Tuesday, March 3, 2009

The type initializer for ‘SomeClass’ threw an exception.

I spent a good hour this afternoon troubleshooting a bizarre WPF designer error. I've been working on an app for my church, and I was using an ObjectDataProvider in a particular page to return a "Donation" object from my data-layer with some appropriate defaults set.

<ObjectDataProvider x:Key="defaultDonation" ObjectType="{x:Type classes:Data}" MethodName="GetNewDonation" />

This had been working fine for a while, but after I refactored a bit of the code in my data layer, the WPF designer stopped loading any form that touched this data layer. It kept returning the error:

The type initializer for 'WouldBeTheologian.PledgeManager.Classes.Data' threw an exception.

Interestingly enough, although the WPF forms wouldn't load, the project itself would run just fine; and specifically, the Data class would load and execute just fine. But it's a pain and a half to lose IntelliSense, and to have no hint of what your XAML is gonna look like.

It took some work to figure out what was going on. It turns out that after I refactored my Data class, I was instantiating a reference to my Entity Data Model during the class' constructor, like so:

static Data() {     pledgesEntities = new PledgesEntities(); }

But beneath the hood, when the EF tries to initialize its ObjectContext, it's doing so by reading the appropriate connection strings from the application's .config file. That works fine when the "application" is, in fact, your own application. But when it's called by the WPF designer, the "application" is Visual Studio, which (presumably) doesn't have the appropriate connection strings in its .config file; and hence the constructor throws an exception.

Once I figured this out, I fixed it by moving the instantiation of my Entity Data Model into a property, like so:

private static PledgesEntities pledgesEntities = new PledgesEntities(); public static PledgesEntities PledgesEntities {     get     {         if (pledgesEntities == null)         {              pledgesEntities = new PledgesEntities();         }         return pledgesEntities;     }     set { pledgesEntities = value; } }

It's a bit uglier and infinitesimally slower, but it works.

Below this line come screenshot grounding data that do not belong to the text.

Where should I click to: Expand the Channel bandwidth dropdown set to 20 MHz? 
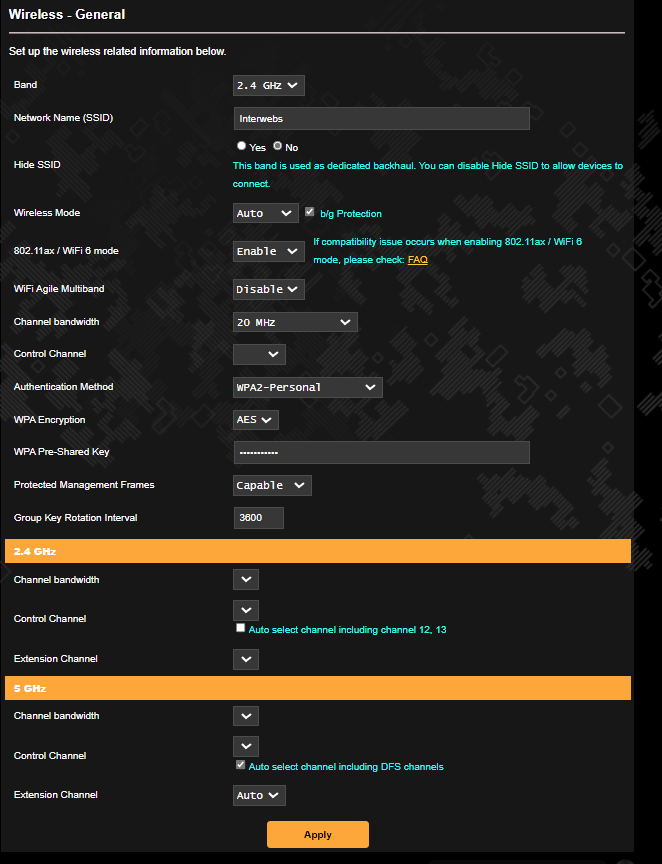(295, 322)
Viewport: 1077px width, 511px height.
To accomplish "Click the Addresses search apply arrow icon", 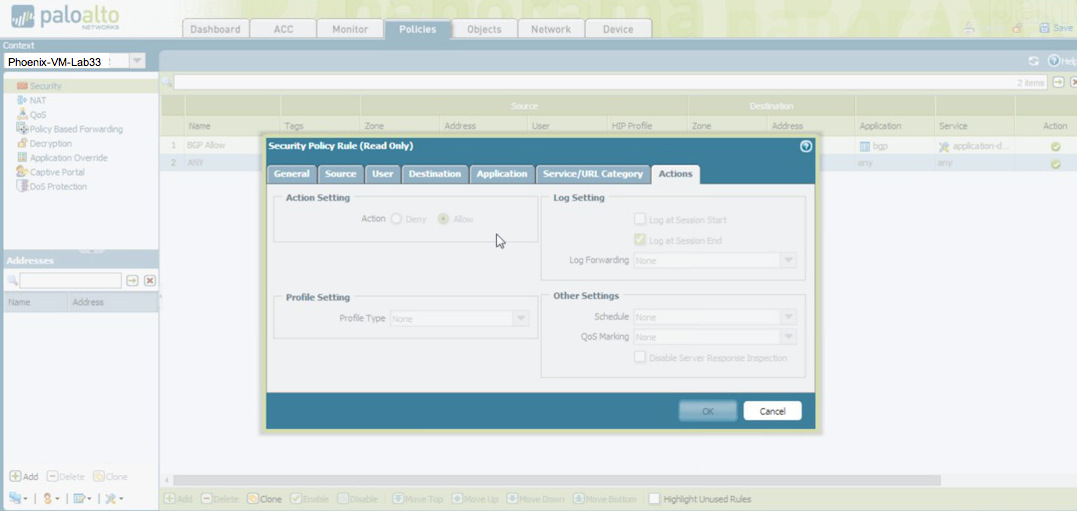I will pyautogui.click(x=132, y=281).
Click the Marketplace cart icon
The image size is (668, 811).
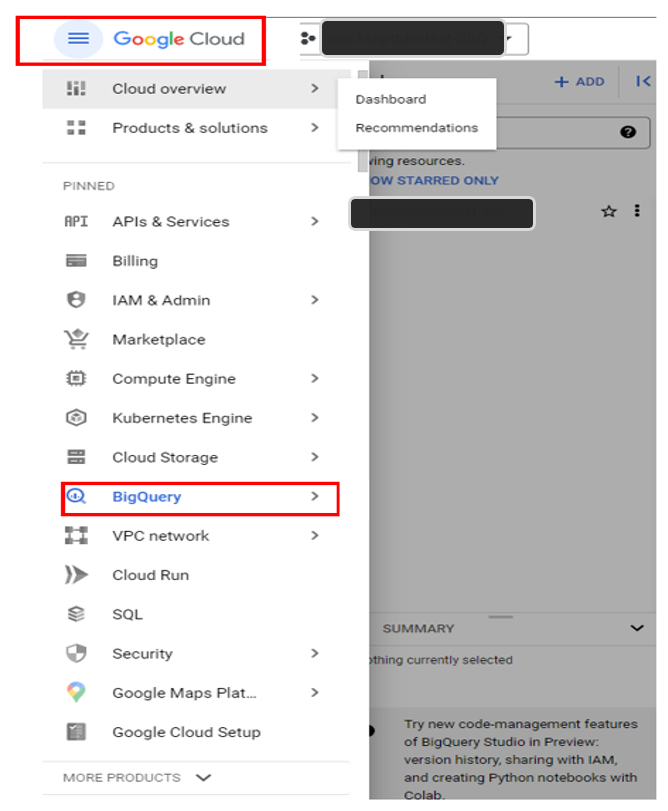coord(76,340)
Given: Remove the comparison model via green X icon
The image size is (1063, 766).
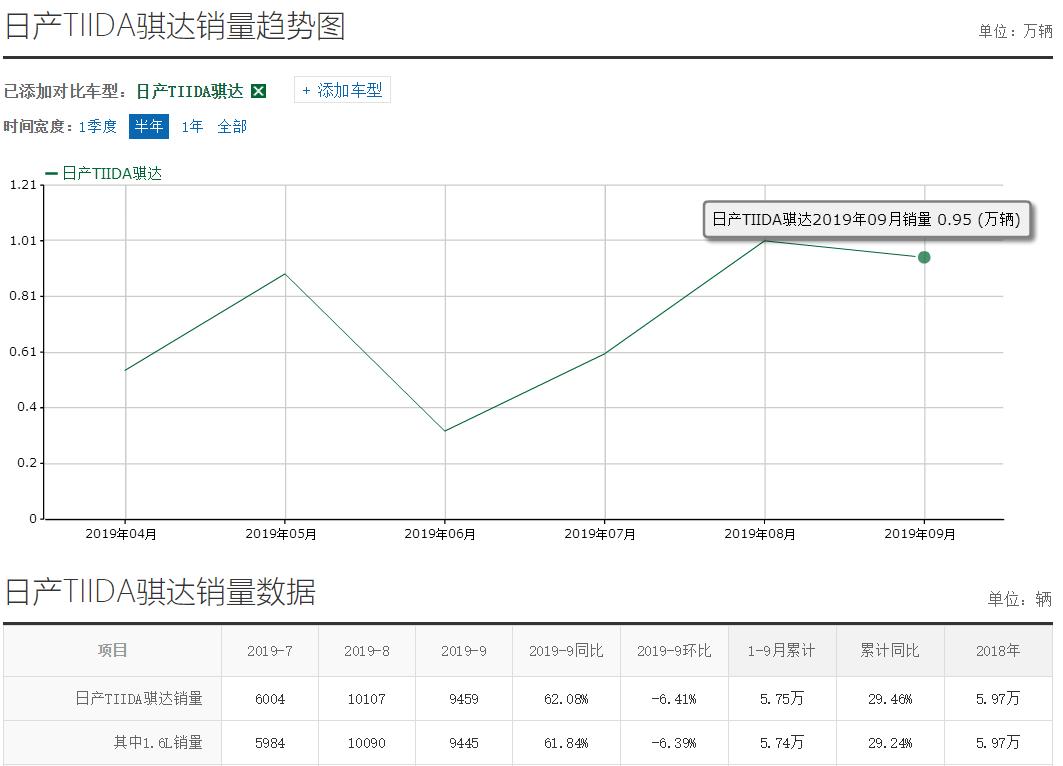Looking at the screenshot, I should [258, 90].
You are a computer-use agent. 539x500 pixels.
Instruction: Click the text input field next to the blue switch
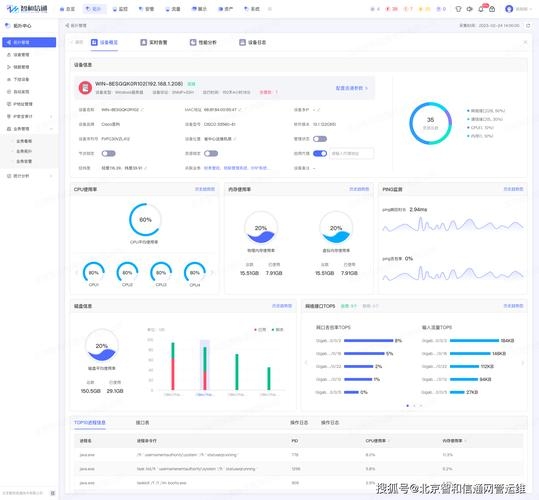pyautogui.click(x=352, y=153)
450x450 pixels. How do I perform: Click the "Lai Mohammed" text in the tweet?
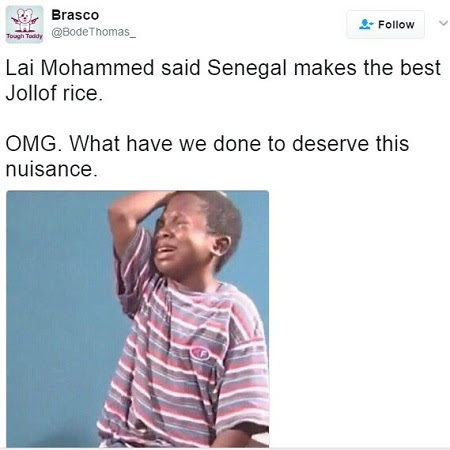[x=80, y=68]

Of course, I'm not the first person to figure out that the Visual Studio WPF designer sucks at providing any help troubleshooting these errors. Among many other things, there's no way to access the InnerException of the error in question, which is a serious limitation, and has bit me on several occasions. Hopefully VS 2010 will fix this, though I haven't yet seen any firm indication that will be the case.